> **ACTIVITY**
Search the records for the word "agent". Copy every line where it appears.
◇ ◇ ◇ ◇
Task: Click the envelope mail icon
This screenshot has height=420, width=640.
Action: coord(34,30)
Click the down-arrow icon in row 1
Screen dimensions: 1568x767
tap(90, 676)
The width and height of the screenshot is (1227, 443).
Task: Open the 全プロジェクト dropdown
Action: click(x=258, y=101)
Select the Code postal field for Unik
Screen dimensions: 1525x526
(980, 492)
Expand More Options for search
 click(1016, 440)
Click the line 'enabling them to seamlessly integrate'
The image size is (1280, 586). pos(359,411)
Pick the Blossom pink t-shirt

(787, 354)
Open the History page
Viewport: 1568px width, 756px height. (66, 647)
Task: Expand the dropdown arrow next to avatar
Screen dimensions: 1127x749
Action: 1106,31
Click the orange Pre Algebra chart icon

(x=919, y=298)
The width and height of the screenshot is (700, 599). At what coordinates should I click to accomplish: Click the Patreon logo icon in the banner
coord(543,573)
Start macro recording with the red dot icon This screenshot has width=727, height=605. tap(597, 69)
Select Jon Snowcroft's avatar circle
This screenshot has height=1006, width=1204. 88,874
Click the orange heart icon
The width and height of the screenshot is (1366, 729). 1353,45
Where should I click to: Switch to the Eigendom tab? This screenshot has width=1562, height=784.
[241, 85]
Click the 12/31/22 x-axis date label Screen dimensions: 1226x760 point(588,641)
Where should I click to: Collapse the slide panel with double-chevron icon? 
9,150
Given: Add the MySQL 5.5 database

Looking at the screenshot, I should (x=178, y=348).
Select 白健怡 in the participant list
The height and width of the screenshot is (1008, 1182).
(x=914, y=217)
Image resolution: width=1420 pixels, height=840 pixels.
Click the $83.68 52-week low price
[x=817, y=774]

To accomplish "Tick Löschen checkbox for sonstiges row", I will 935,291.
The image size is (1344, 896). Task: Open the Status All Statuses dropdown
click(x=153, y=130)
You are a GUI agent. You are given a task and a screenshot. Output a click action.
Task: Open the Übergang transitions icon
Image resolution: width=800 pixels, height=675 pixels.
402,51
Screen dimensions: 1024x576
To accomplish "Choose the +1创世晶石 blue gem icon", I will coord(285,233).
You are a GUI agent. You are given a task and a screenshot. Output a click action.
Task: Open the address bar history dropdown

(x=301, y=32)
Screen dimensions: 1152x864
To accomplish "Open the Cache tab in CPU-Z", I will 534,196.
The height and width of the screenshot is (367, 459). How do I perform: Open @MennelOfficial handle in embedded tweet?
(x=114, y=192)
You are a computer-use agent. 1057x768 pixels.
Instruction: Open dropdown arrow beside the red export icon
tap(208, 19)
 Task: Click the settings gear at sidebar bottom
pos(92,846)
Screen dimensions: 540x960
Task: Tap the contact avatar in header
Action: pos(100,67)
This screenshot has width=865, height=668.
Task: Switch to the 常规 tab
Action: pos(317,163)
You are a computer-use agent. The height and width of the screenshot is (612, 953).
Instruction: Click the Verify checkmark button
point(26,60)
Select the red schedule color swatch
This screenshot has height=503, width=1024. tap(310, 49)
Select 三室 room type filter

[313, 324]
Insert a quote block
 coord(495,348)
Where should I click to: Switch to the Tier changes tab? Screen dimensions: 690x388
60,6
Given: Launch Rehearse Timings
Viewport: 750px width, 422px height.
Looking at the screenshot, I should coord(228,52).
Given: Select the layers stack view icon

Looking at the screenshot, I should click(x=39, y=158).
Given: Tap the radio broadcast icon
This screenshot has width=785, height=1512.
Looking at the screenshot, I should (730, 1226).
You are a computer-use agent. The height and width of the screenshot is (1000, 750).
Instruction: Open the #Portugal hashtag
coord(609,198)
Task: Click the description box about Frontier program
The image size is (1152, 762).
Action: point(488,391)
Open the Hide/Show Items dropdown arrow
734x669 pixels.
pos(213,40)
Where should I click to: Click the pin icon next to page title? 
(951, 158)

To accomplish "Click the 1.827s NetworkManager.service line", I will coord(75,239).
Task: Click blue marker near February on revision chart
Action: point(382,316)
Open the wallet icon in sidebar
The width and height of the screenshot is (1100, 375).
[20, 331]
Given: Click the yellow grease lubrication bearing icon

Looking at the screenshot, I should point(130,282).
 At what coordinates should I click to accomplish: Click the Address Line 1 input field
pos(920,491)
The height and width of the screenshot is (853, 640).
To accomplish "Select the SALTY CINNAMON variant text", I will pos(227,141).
◇ ◇ ◇ ◇
> **EXPECTED ANSWER**
You are a GUI agent. You are given a task and a screenshot. Output a click action.
You are a GUI agent. You are given a task and a screenshot. Output a click action.
You are a computer-use agent. 1057x768 pixels.
You are a computer-use agent. The height and width of the screenshot is (612, 953).
You are a computer-use agent. The height and width of the screenshot is (1000, 750).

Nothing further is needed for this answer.